Prior to 2021 ARK had a 30% cap on how much of each fund’s assets could be invested in a single security. This cap has since been removed, but ARK has shown a tendency to reduce a position’s weight at around 10-15%. This rebalancing means that for ARK to generate market-beating returns, they must be able to consistently pick winners from a universe of stocks that is likely to be dominated by losers.

Limiting an individual position’s weight could be considered prudent risk management and a competent manager may be able to add value by selling overvalued stocks and buying undervalued stocks. It is also questionable how much appeal an active ETF would have for investors if it ends up primarily invested in one stock due to gains in that stock. Investors could avoid management fees and achieve similar returns by directly investing in that particular stock.

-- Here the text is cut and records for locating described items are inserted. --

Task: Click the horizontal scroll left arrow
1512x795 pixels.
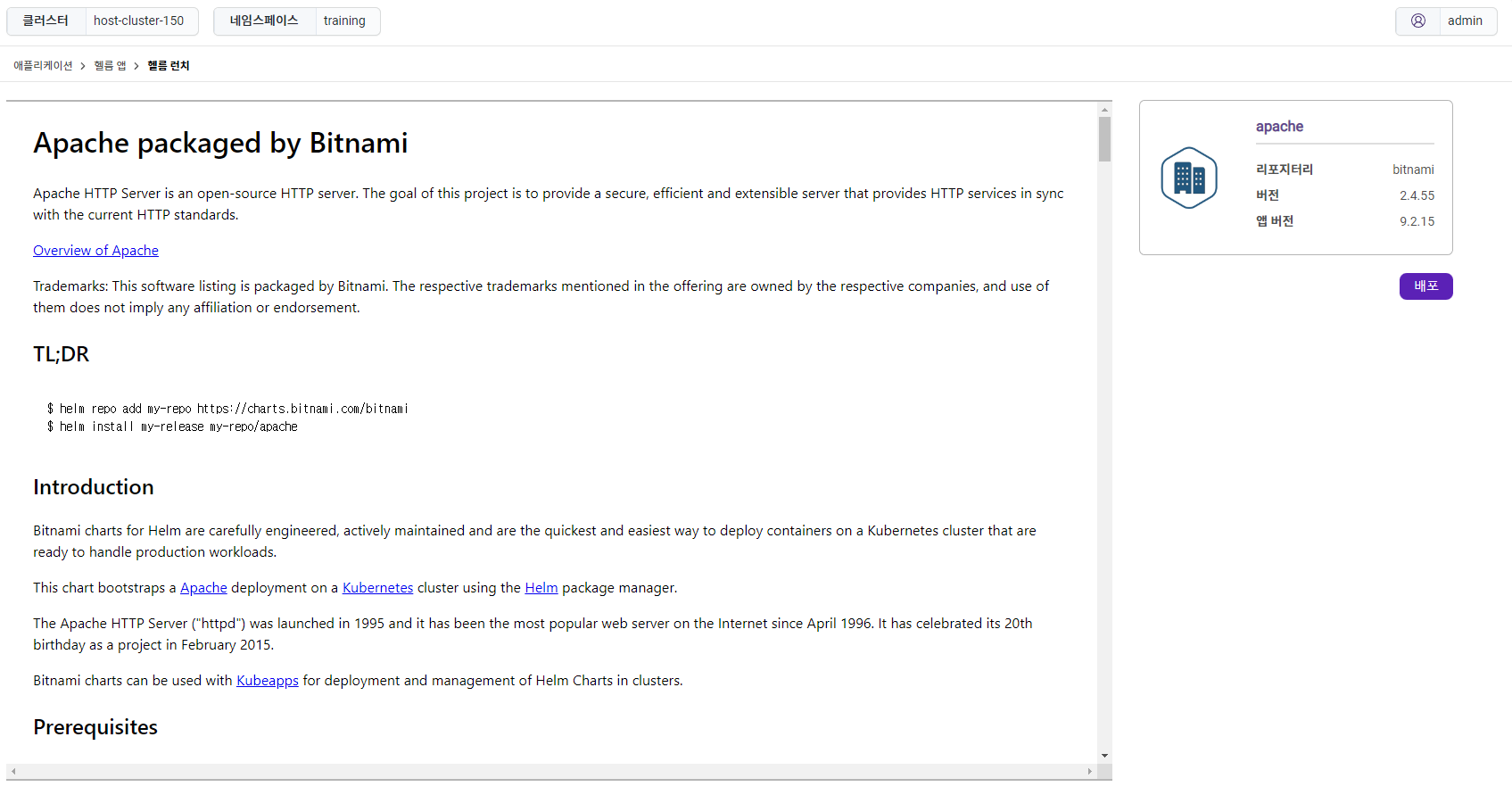Action: click(13, 771)
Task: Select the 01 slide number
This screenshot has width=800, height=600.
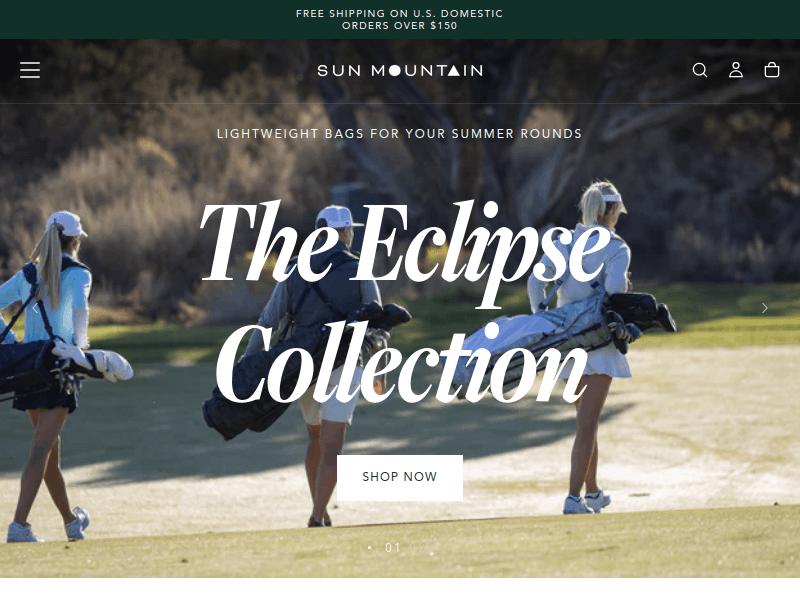Action: coord(392,548)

During a normal market environment correlation between individual holdings may be relatively low as stocks trade on fundamentals. During a bubble, asset prices may become divorced from fundamentals though, causing correlations to increase as investors chase returns. This also occurs on the downside as investors become fearful and seek to avoid exposure to high-risk stocks. This can mean that under normal circumstances only a small percentage of the portfolio performs well due to the performance of the underlying businesses, but during a market pullback, the entire portfolio may perform poorly regardless of the performance of the underlying businesses.

This dynamic has been exacerbated by the fact that many of the stocks ARK has invested in are relatively small, with limited liquidity. ARK holds a substantial portion of the equity of a number of stocks and ARK’s buying/selling creates substantial pressure on stock prices. This is beneficial during a bull market as fund inflows create buying pressure on smaller stocks, driving prices up and increasing the fund’s returns, thereby attracting more inflows. If this process were to unwind though it could be devastating.

ARK’s universe of stocks is characterized by high uncertainty and large potential returns. This means that a relatively low percentage of stocks are likely to be long-term winners, but those that are should offer very large returns. To benefit from this, investors must be able to buy and hold winners, even as they come to dominate their portfolio. For a rebalancing strategy (where winners are periodically sold) to work, investors must be able to pick a relatively high percentage of winners. This is extremely difficult due to the large amount of uncertainty and could cause even above-average investors to achieve disappointing returns.